• _Stored items_:
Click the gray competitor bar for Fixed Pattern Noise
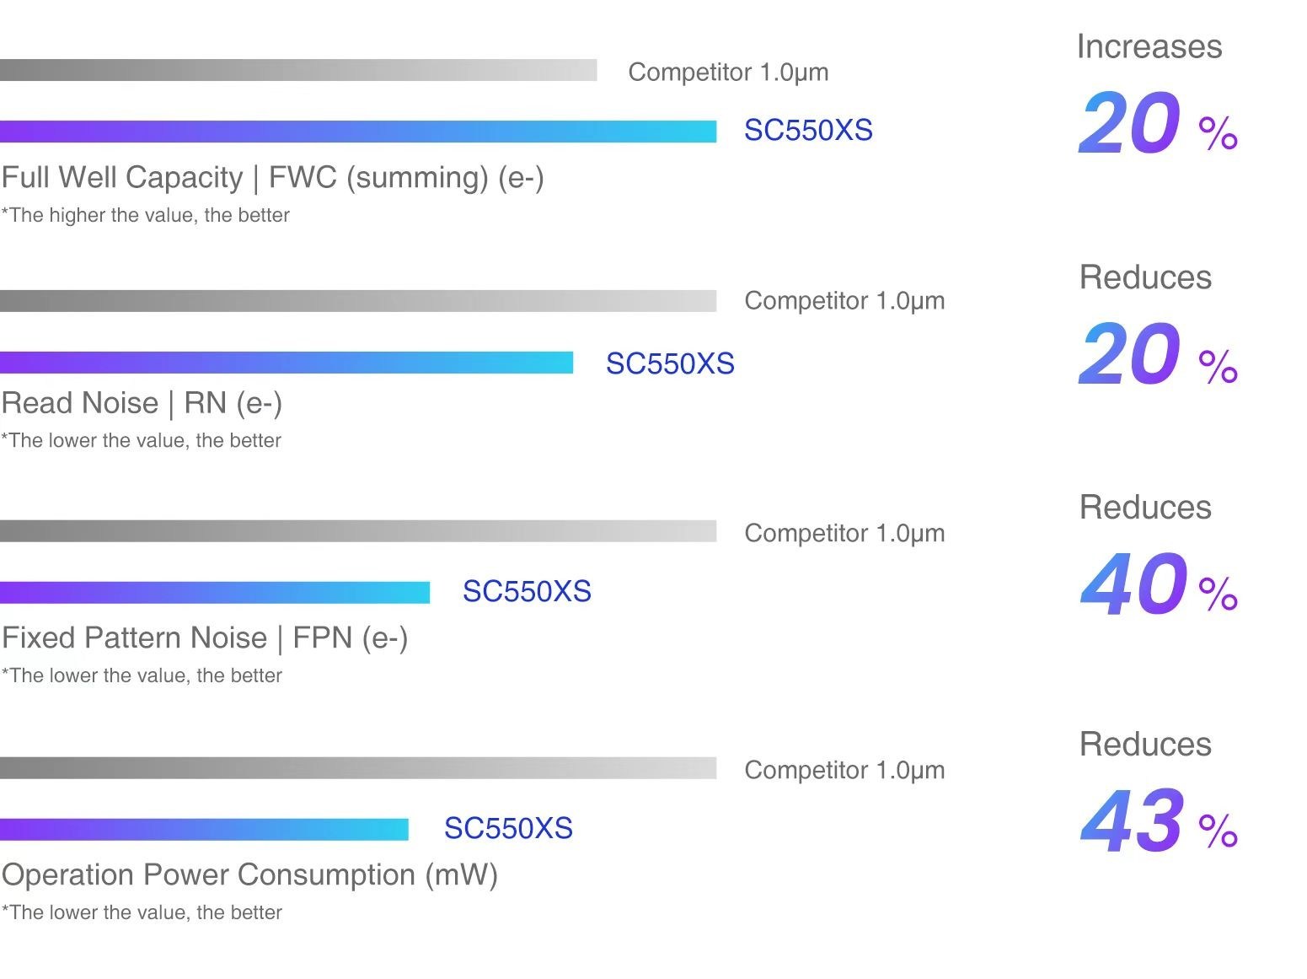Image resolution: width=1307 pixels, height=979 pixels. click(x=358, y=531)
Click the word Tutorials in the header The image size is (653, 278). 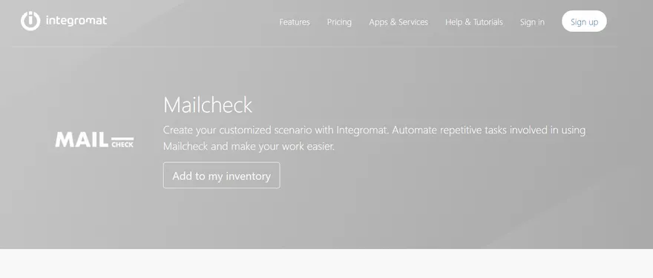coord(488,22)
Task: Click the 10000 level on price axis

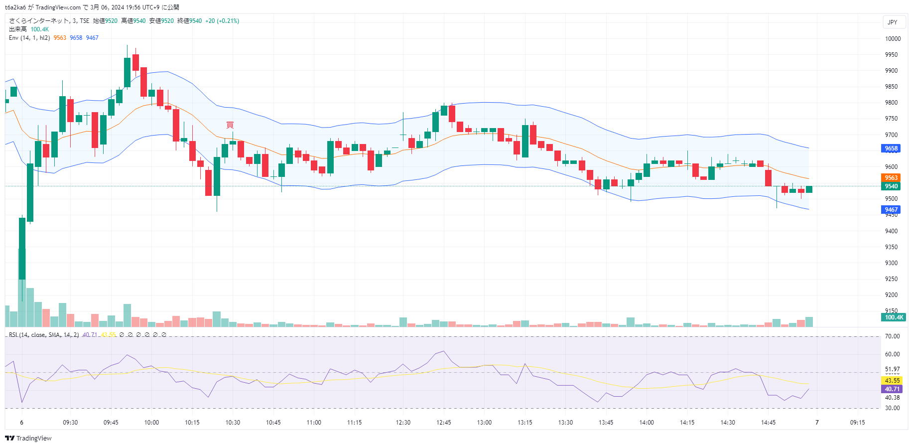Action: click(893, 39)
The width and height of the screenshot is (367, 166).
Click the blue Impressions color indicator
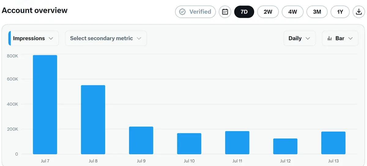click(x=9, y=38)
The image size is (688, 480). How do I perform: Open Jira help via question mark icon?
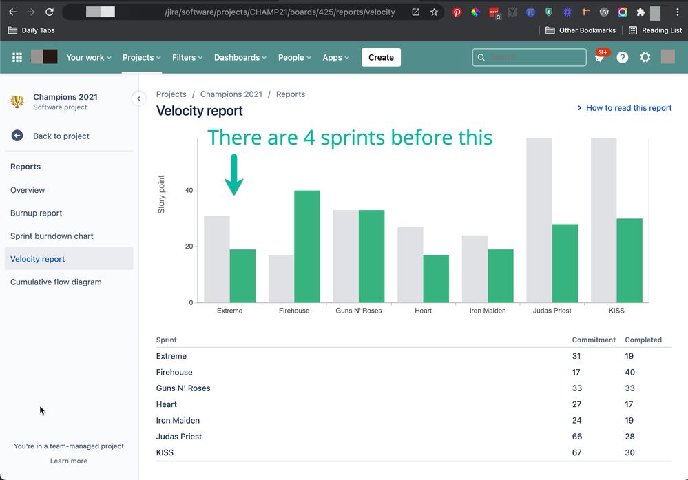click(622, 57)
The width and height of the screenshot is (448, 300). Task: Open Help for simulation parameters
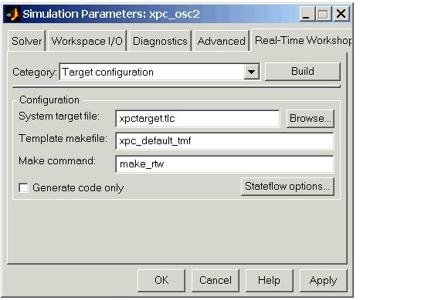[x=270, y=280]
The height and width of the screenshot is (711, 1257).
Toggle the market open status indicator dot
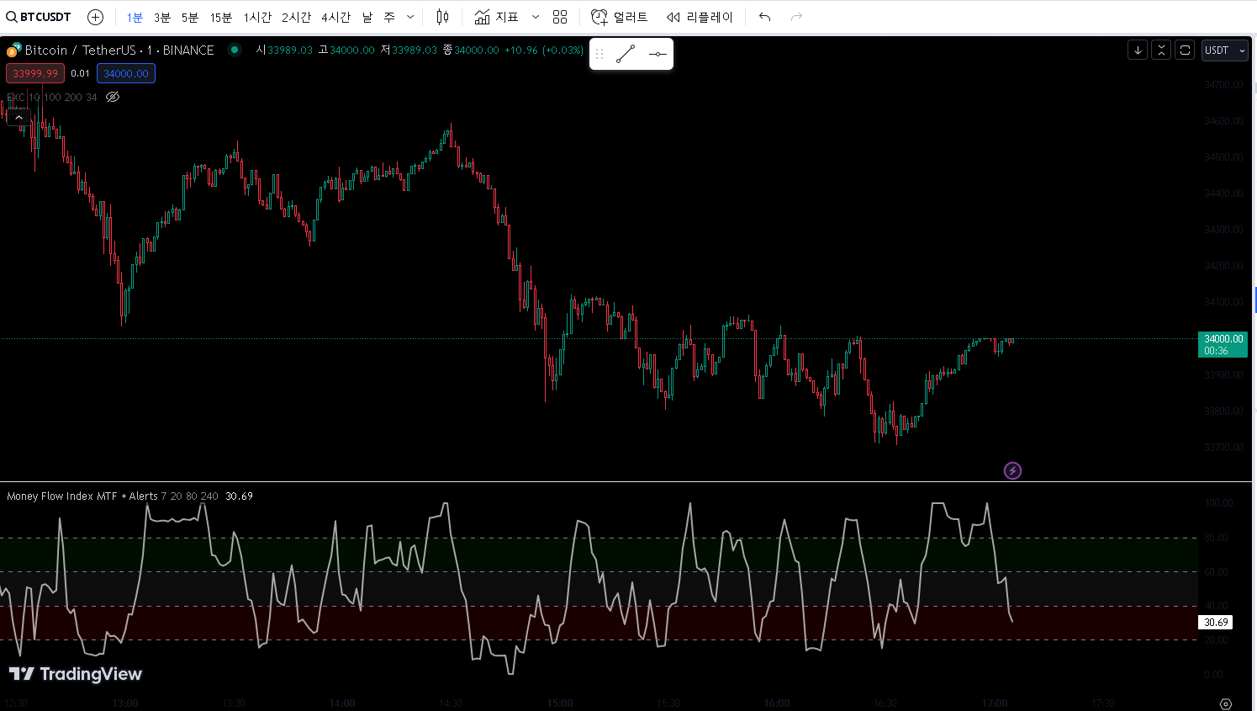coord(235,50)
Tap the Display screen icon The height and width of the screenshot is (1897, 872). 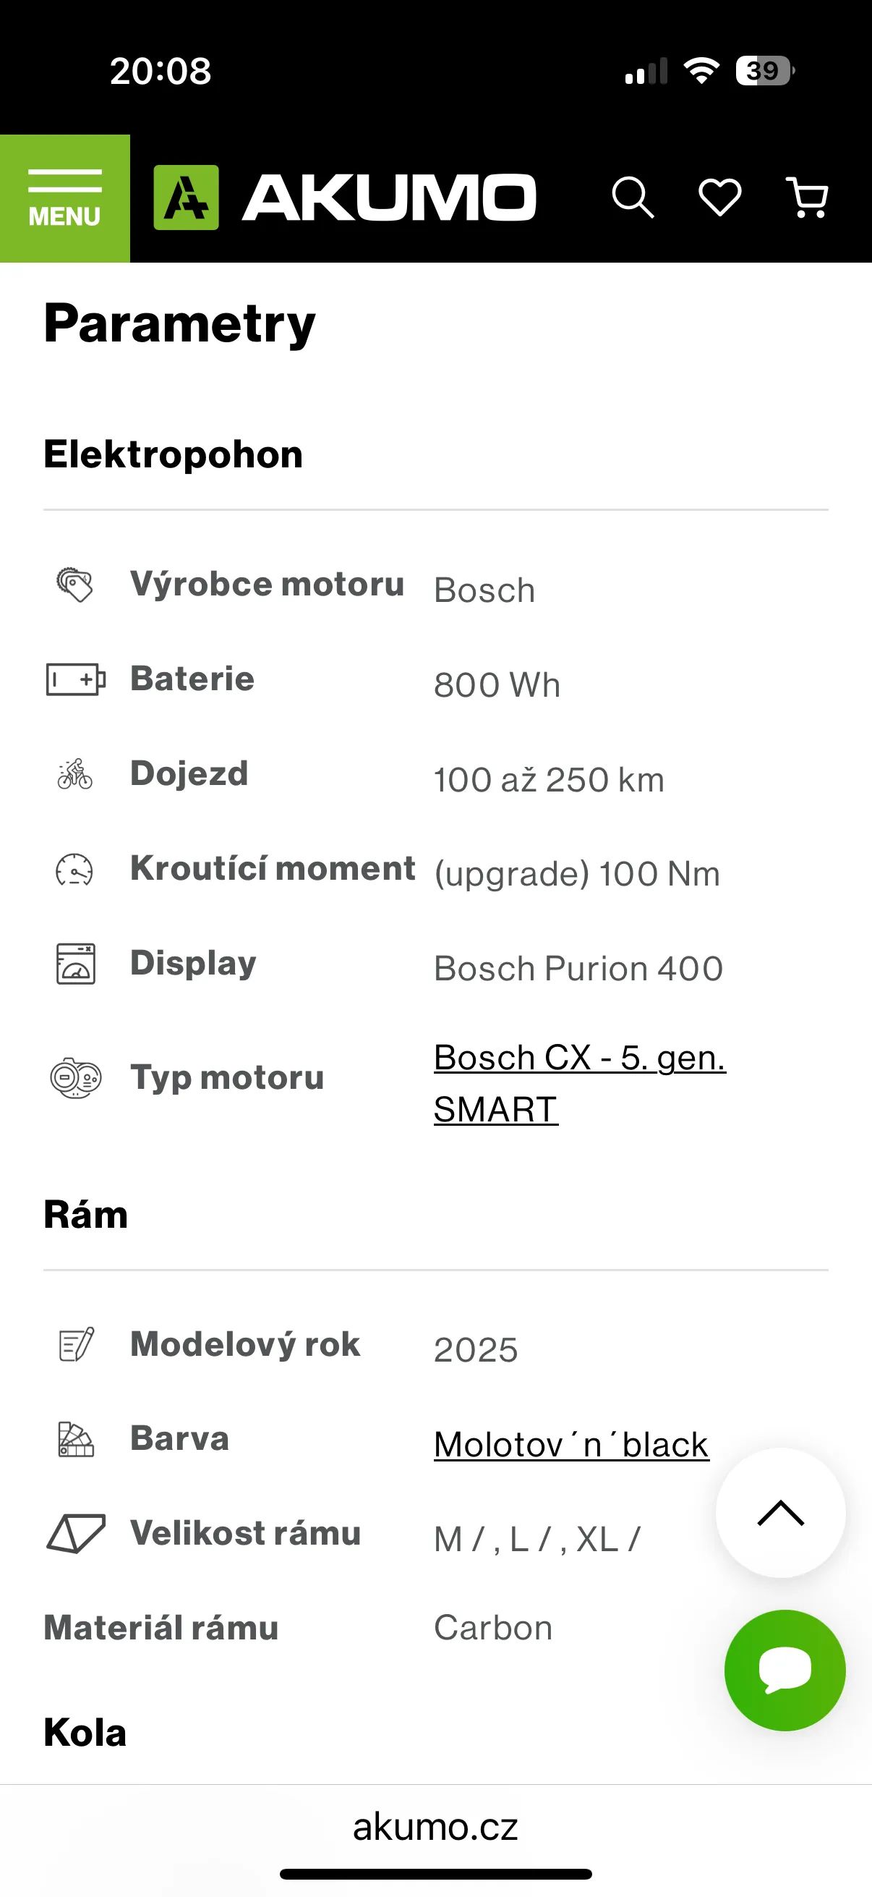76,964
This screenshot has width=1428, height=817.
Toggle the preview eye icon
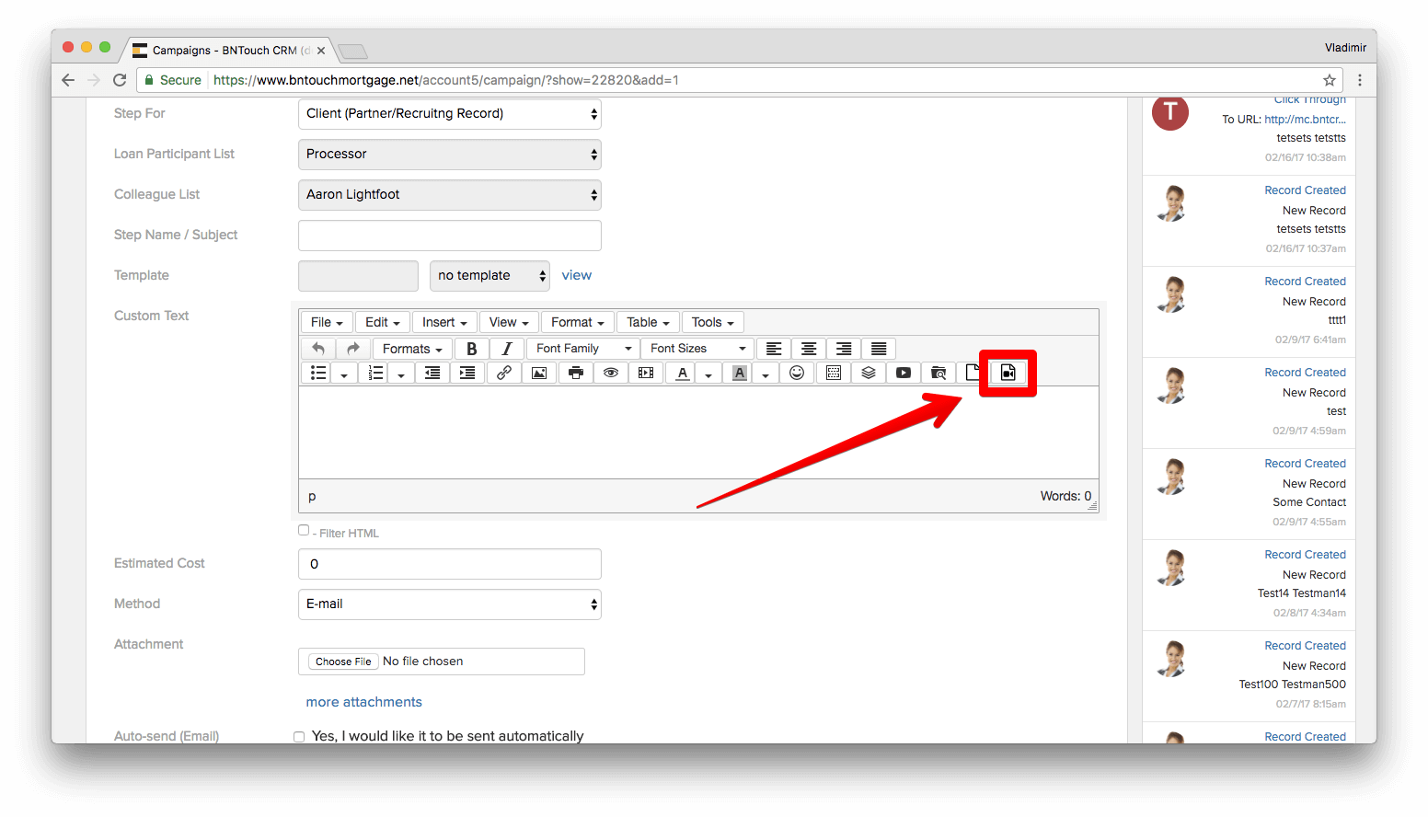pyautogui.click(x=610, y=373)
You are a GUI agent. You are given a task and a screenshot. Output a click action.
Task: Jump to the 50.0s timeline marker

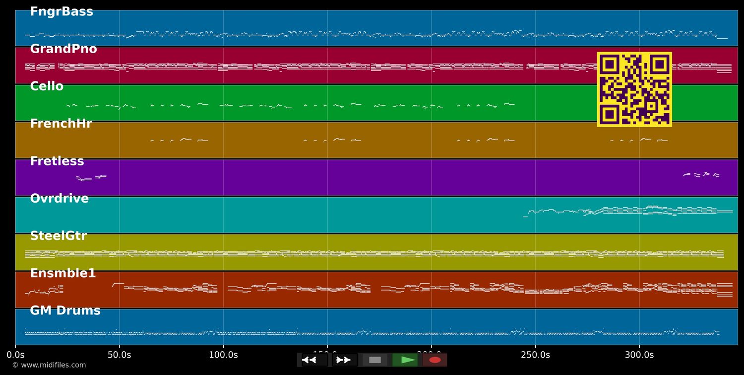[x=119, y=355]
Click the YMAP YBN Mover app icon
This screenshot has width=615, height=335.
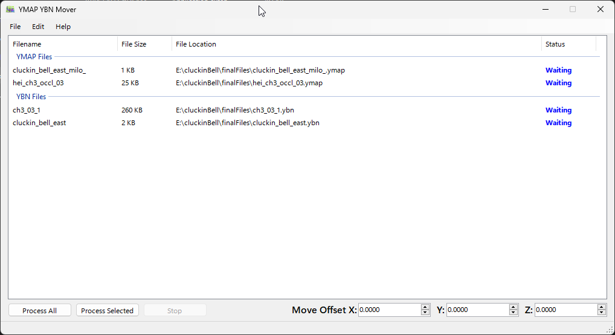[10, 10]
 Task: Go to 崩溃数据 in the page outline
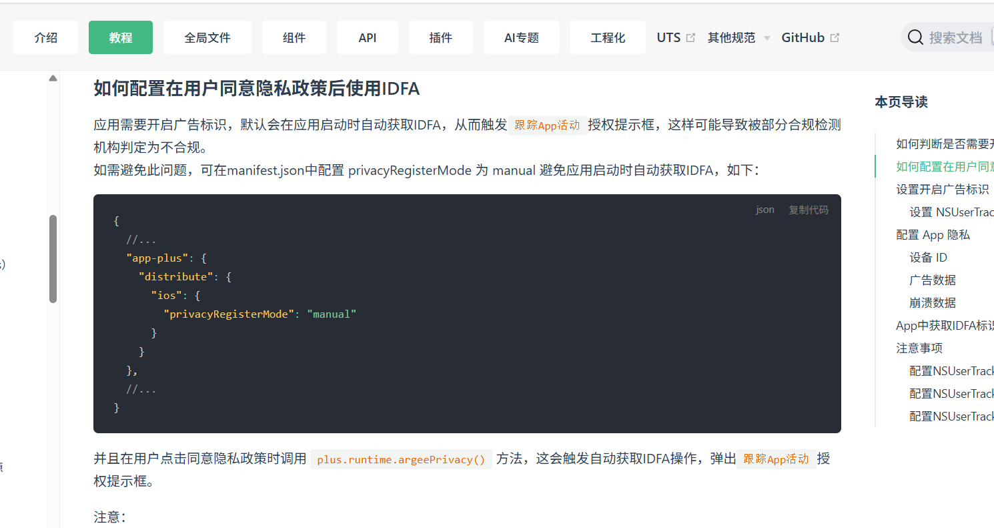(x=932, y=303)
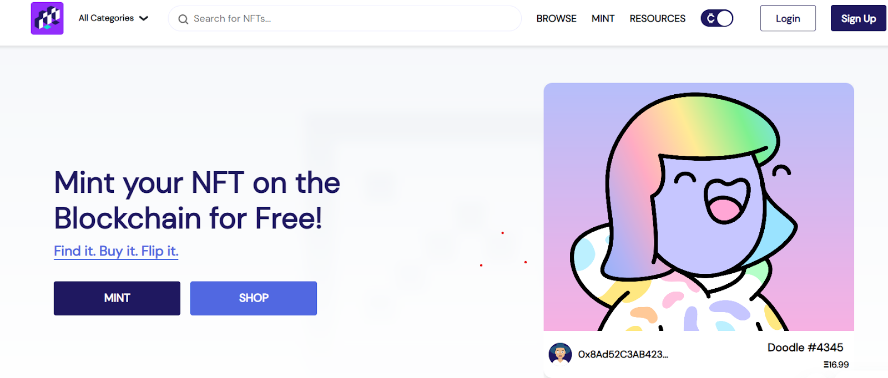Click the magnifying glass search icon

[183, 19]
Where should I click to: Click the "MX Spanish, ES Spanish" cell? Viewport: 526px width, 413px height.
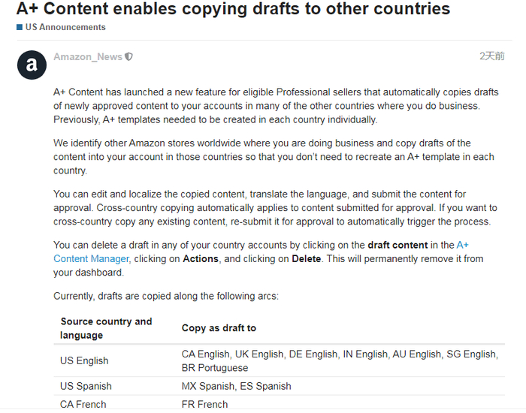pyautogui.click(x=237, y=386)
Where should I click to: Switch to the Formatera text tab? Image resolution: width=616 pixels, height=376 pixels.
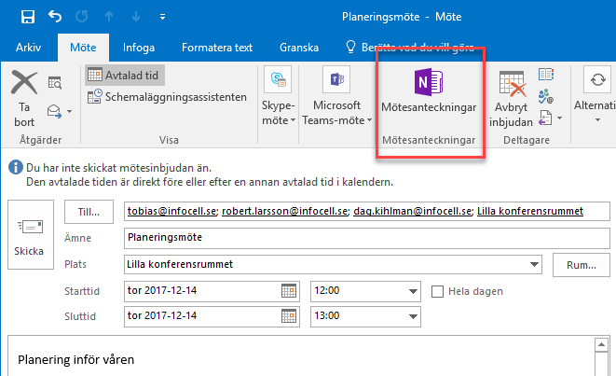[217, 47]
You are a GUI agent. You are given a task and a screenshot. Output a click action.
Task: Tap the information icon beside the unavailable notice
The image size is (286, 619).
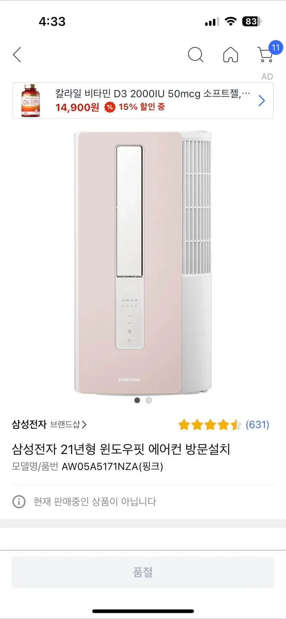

• _Try it_: Your answer must be exactly the lines from the one with "Click the YMAP YBN Mover app icon" through the final line of the data, with no pictures in it.

• _Exercise answer_:
Click the YMAP YBN Mover app icon
This screenshot has width=615, height=335.
[10, 10]
 Task: Go to 崩溃数据 in the page outline
(x=932, y=303)
Click the magnifying glass search icon

[183, 19]
Where should I click to: Click the "MX Spanish, ES Spanish" cell? Viewport: 526px width, 413px height.
pyautogui.click(x=237, y=386)
Where should I click to: Switch to the Formatera text tab? Image resolution: width=616 pixels, height=376 pixels.
[217, 47]
You are a GUI agent. You are given a task and a screenshot. Output a click action.
Task: Tap the information icon beside the unavailable notice
The image size is (286, 619).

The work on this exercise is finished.